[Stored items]
━━━━━━━━━━━━━━━━
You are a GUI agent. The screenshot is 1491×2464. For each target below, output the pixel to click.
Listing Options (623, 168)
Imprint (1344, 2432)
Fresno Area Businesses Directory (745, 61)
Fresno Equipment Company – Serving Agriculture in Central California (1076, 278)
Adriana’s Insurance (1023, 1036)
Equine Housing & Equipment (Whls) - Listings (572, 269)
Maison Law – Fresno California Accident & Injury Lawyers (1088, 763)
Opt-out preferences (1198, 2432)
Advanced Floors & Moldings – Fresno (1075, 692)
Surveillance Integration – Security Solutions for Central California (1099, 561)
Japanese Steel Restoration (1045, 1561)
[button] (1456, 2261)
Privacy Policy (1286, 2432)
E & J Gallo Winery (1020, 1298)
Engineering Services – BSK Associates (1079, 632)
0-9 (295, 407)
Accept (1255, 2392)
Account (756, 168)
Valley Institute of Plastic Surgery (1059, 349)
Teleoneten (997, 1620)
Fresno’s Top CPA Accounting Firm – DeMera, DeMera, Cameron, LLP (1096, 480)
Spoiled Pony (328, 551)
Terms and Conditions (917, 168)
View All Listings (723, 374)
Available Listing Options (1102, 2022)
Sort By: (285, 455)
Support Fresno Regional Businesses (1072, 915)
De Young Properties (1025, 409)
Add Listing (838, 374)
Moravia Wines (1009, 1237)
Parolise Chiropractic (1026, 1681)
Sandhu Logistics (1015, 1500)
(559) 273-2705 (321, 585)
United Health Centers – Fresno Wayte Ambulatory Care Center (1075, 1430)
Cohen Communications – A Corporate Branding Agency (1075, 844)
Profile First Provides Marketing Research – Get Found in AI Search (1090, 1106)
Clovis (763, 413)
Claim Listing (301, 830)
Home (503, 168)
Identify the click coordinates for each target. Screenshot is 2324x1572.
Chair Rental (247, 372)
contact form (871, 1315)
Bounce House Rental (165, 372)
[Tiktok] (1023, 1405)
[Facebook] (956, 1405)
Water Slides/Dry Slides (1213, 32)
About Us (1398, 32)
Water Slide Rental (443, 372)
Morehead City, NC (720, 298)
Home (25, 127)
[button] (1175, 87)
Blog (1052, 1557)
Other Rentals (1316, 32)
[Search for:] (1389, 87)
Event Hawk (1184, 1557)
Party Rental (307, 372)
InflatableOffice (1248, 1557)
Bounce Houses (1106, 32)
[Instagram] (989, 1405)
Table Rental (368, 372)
━━━━━━━━━━━━━━━━
§ What is expected
Copy out only the lines of the records above from the one with "(559) 273-2705 (321, 585)" through the one with "Chair Rental (247, 372)", exactly as they stand, both included.

§ Answer area
(559) 273-2705 (321, 585)
United Health Centers – Fresno Wayte Ambulatory Care Center (1075, 1430)
Cohen Communications – A Corporate Branding Agency (1075, 844)
Profile First Provides Marketing Research – Get Found in AI Search (1090, 1106)
Clovis (763, 413)
Claim Listing (301, 830)
Home (503, 168)
Identify the click coordinates for each target. Screenshot is 2324x1572.
Chair Rental (247, 372)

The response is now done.